O suspense que submerge do Poço dos Afogamentos
Paula Hawkins, mesma autora de A Garota no Trem, que diga-se de passagem foi um thriller eletrizante e de tirar o fôlego - S É R I O ! - me levou até o interior da Inglaterra, uma cidade chamada Backford onde eu adentrei em águas sombrias. Literalmente.

Suicídios permeiam o rio que corta a cidade, e Nel é a nova vítima. Passado e tempo atual se comunicam quando a irmã de Nel, Jules tem que voltar para a Casa do Moinho (lugar que ela preferia continuar mantendo distância, assim como da própria irmã e da sua obsessão por aquelas águas sombrias), para cuidar da sobrinha que nem mesmo não conhecia.

Tenho que confessar que não me senti tão integrada a esse novo thriller da Paula Hawkins. E talvez esse seja um ponto de vista negativo meu, porque os personagens não são "salváveis", entende? Eles são suscetíveis a erros e em nenhum momento se mostram redentores de suas falhas. E justamente por isso eu poderia ter sido um pouco menos desconfiada.

Hawkins sabe como ninguém como abordar assuntos que cada vez mais estão deixando de ser "tabus" e estão vindo à tona. Como a depressão, suicídio e o estupro.

Com um ar mais sombrio e diria até mórbido, a leitura se desenrola através de construção e desconstrução. Pontos de vistas são alternados, o que já é uma característica da autora. "Meus Deus o que está acontecendo? Não estou entendendo nada.", é uma frase que se encaixa bem aqui, porque não consigo deixar de pensar em como a leitura foi um pouco mais densa do que em A Garota no Trem e como queria chegar logo no final e terminar com essa agonia.

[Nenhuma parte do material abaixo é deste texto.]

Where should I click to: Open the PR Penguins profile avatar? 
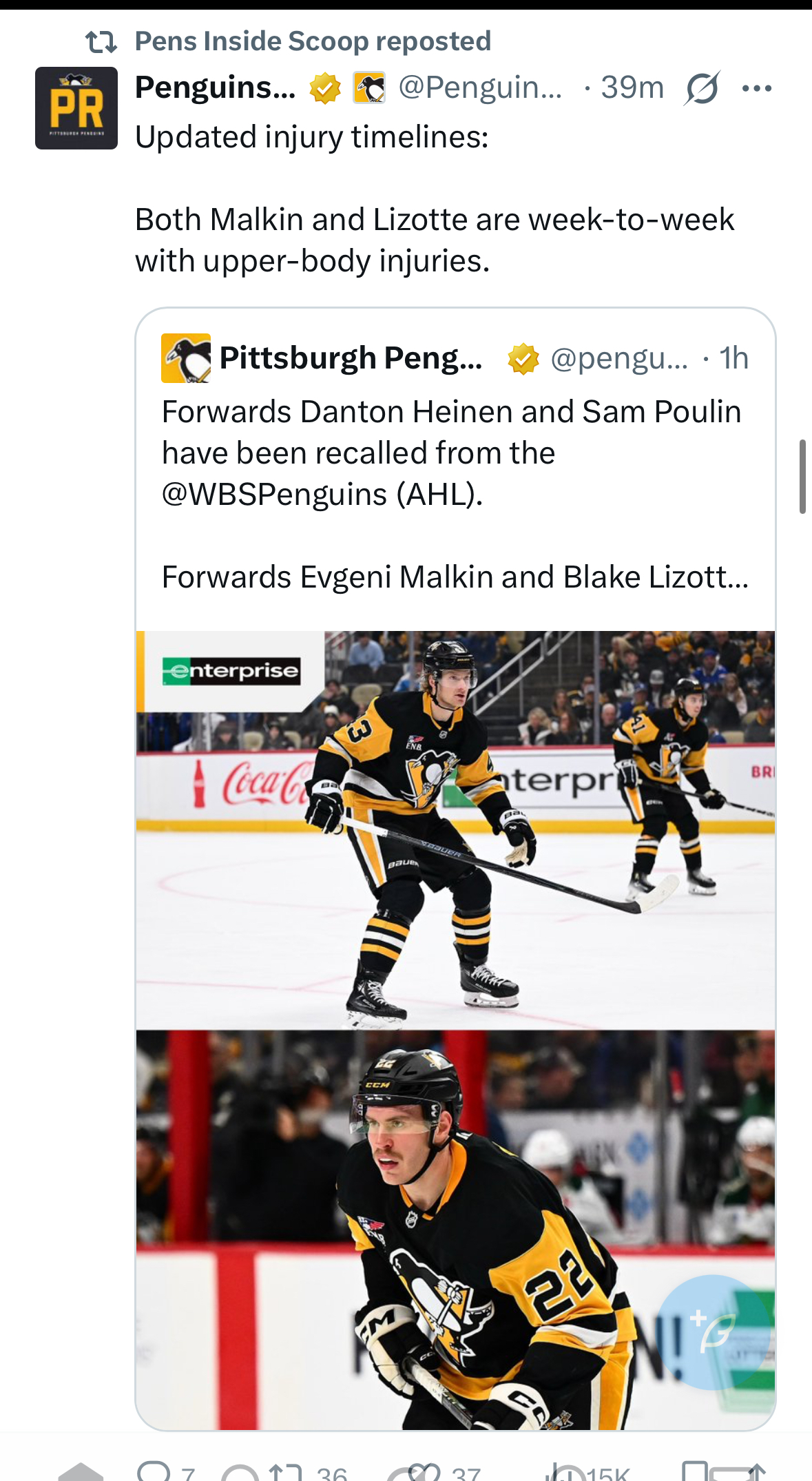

Agonia de resolver logo o mistério, de saber a punição dos seus transgressores - quando o objetivo de Howkins não é bem esse. Ela sabe muito bem como conduzir uma boa leitura, não há como negar. Mas a minha classificação não será de 5 estrelas. De fato pesou a minha falta de relação com os personagens. É uma opinião livre de julgamentos, só não consegui senti-los como personagens que eu gostaria de rever daqui um tempo. Não pelas suas bagagens, mas sim pela forma que é traçada a sua história.

Totalmente austera, essa cidadizinha do interior da Inglaterra é palco de todo o suspense que submerge do Poço dos Afogamentos. E mesmo que eu tenha acertado, dessa vez, quem era o culpado parcial eu ainda me surpreendi com a maneira que Howkins desenrolou isso. Sério. Não é pra qualquer um. Não mesmo.